Larkin’s Tea Cup List for 2014

1. Gild the living room ceiling.

I bought the paint for this nearly two years ago. The previous owners of the house painted every surface of the living room a kind of golden ochre, in flat paint. The color works, but the texture is wrong.

2. Throw away all my old tired undies.

You know the ones. A little hole here or there, a stretched out elastic, that pair that was never comfortable. I can either buy new or go without. 

3.  Spend more time with friends.

Facebook alone is not good enough, especially when you compare it to a great meal together or time spent on a treasure hunt. For Trisch, who wrote to say “Come see me in L.A.” and Pam, who wants to share lobster rolls again on PEI, I’m intending to include you in this. Distances may be long, but the will is there. 

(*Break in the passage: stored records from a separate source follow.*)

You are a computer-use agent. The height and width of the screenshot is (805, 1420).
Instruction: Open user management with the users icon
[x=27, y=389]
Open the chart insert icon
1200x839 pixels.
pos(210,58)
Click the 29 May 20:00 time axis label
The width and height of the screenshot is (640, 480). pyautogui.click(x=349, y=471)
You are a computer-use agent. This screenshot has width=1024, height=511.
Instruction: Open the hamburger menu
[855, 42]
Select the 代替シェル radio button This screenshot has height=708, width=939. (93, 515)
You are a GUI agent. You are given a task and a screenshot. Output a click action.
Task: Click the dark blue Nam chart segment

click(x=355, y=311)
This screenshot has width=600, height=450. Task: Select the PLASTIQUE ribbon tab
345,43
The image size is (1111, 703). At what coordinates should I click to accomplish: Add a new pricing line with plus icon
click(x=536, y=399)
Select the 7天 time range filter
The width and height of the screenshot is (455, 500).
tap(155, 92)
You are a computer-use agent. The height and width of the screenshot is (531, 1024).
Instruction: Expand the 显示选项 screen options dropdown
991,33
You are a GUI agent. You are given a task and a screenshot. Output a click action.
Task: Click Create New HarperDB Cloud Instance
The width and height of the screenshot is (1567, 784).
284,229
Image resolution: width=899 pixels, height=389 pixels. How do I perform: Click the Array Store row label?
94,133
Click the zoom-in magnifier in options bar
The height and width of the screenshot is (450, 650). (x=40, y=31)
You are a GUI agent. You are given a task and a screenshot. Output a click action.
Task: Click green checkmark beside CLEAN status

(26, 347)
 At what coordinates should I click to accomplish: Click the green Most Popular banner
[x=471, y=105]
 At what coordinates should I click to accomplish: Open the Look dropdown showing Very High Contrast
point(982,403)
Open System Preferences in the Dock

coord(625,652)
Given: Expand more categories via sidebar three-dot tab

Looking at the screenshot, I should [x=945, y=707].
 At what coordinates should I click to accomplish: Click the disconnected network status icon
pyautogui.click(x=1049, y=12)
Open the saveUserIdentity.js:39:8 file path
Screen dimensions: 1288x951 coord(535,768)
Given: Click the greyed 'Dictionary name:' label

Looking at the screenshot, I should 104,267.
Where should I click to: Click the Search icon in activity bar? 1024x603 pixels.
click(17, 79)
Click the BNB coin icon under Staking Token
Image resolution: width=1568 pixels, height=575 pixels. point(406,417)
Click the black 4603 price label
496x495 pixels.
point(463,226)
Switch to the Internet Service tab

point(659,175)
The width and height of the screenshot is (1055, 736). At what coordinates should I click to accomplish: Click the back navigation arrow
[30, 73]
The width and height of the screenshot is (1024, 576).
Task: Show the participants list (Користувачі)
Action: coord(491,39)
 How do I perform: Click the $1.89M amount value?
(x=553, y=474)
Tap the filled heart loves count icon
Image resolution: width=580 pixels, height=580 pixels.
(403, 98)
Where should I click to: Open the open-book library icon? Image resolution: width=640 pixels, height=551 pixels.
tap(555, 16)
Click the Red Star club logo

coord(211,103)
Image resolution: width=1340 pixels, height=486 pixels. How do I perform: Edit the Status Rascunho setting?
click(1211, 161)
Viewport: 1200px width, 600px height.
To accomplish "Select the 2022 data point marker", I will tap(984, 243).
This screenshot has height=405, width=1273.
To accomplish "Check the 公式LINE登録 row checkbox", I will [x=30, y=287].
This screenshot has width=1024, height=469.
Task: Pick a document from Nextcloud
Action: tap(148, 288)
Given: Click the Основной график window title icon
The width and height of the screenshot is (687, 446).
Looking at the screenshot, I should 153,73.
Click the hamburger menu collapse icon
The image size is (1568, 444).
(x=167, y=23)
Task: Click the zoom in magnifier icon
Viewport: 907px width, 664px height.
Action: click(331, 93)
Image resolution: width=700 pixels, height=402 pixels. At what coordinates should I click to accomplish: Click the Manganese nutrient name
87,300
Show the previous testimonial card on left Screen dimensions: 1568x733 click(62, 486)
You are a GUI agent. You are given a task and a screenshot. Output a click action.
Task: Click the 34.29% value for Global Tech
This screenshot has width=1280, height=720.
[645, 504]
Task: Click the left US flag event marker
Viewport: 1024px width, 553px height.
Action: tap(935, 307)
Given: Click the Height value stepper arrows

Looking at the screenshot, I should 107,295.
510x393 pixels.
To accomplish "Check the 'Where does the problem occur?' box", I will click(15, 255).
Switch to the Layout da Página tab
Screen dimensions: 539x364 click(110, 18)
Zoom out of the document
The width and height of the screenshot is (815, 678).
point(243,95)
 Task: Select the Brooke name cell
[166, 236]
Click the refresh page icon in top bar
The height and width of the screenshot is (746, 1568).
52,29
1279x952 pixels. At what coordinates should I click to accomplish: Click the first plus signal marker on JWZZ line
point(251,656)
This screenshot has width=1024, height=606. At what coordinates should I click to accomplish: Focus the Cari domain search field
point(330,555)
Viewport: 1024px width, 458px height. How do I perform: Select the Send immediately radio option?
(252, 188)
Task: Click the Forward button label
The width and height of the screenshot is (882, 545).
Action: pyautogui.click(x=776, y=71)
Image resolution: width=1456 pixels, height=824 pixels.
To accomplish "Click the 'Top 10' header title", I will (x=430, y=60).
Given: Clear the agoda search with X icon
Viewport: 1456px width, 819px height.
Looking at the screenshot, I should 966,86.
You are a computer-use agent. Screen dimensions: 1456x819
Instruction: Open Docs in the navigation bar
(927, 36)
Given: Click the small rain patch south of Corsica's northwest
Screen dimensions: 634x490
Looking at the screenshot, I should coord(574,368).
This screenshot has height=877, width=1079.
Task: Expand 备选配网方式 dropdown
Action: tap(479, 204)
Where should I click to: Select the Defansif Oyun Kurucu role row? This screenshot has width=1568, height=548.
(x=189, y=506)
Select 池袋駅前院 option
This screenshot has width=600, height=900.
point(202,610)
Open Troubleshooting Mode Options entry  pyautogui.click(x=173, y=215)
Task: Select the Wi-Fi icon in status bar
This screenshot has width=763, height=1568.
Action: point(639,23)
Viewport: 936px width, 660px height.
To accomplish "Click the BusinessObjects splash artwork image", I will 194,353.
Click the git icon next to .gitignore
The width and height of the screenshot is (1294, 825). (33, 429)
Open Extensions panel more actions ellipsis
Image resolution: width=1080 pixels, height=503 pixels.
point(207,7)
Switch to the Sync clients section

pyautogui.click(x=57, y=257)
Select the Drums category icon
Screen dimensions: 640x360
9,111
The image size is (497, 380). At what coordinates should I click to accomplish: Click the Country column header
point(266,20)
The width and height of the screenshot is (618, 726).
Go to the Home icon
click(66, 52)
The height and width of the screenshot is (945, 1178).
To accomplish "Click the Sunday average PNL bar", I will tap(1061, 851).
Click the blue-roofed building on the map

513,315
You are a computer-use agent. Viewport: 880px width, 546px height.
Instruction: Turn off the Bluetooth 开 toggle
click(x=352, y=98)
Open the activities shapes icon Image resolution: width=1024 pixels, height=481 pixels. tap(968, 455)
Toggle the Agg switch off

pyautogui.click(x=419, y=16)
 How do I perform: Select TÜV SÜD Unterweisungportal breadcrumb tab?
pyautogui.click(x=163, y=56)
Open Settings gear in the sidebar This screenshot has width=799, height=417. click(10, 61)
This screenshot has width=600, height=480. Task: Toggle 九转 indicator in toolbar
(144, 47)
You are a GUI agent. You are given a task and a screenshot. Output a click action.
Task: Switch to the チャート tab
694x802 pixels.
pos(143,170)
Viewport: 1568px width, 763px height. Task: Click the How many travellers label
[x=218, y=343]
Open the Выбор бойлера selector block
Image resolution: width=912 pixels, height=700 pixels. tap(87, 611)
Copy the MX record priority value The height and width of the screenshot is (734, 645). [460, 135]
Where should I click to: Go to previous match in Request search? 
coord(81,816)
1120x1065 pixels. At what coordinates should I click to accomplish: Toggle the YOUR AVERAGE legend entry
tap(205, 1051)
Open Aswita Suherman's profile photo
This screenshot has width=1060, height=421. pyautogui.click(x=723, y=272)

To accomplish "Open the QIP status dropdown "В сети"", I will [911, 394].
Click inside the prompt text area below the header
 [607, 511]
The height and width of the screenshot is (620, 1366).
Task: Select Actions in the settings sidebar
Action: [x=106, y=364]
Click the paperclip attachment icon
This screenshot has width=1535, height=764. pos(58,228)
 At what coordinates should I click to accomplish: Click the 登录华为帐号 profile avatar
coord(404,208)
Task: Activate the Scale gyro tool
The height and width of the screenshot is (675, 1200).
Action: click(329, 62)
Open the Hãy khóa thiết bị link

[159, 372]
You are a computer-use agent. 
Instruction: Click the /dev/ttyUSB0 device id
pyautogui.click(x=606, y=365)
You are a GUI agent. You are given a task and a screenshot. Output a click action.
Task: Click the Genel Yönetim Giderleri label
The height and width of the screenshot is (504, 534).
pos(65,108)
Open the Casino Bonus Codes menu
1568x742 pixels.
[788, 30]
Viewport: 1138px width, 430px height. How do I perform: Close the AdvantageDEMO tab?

4. Go riding once in awhile.

I miss horses. I don’t want to own one again, but I’d love to be  seeing the world through the ears of a horse. 

5. Buy a kitchen torch and use it.

This is actually related to something on my Official Bucket List, which was to make a Baked Alaska, or just eat one. In any case, having a torch is useful. 

6. Take Ransom to the beach.

My Chesapeake Bay Retriever will be 11 in June. He needs another trip to the beach.  We live in Ohio, so the beach is something to be pondered;  though Lake Erie is not that far. There’s always  his ancestral homeland, the Chesapeake Bay. Perhaps I can combine it with Number 7. 

7.  Go to Kitty Hawk.

I’m writing a book about Orville Wright, and I live in the Omphalos of Aviation history. But I have to go to Kitty Hawk all the same. I wish I could take the train there, as he and Wilbur did, but alas, those days are gone. I can however . . . 

8. Take the train to the Library of Congress

The train goes from Cincinnati to Washington for less money than it costs to drive. I figure if I get a room at a hostel and don’t take a car, I can walk to the Library to do the research and I won’t be so tempted to waste time goofing off.  Which brings me to 9…

9. Write Five Days a Week

I am a writer, goddammit. It is my job to write.  This may seem to be one of the Mean Fairies of Resolution, but sometimes just defining how you’re going to do something is an enormous boon to doing it. Plus which, I get two days off. 

10.  Renew my passport, and go.

It makes me uncomfortable, almost itchy, that my passport has expired. Time to get a new one– let’s see, passport number five. Canada is not that far away. 

11.  Find a place to swim.

The old YMCA downtown has a wonderful pool, done up in 1920s Egyptian-inspired tile. Time to join. I bet my friend Martha will go with me. 

12. Re-tile the fireplace in the living room.

Speaking of tile. Our house was built in 1913, as Dayton was recovering from a godawful flood. (And yes, it’s built in the flood plain; which strikes me as a wonderful faith and foolishness combined). Over the years it’s been both well-tended and utterly neglected. The previous owners bought it for a dollar from the city. They did a lot of wonderful work in terms of restoration, but some things were a miss– like the dusty pink bathroom tile they used on the fireplace surround. It’s designed to have tile, just not that tile. 

13. Kiss more.

This is a philosophical position. I don’t have to be quite so prickly. 

14. Explore more.

There are so many things left to discover ’round these parts that it still feels like we just moved here. It’s been nearly six years.  Long past time to make time to see flea markets, abandoned watercraft, draft horse farms, haunted places, coonhound gatherings, caverns, dives, and museums of the obscure. I want to go to Henry’s and eat pie. 

15 .  Learn to make a pie crust that is dependable and delicious.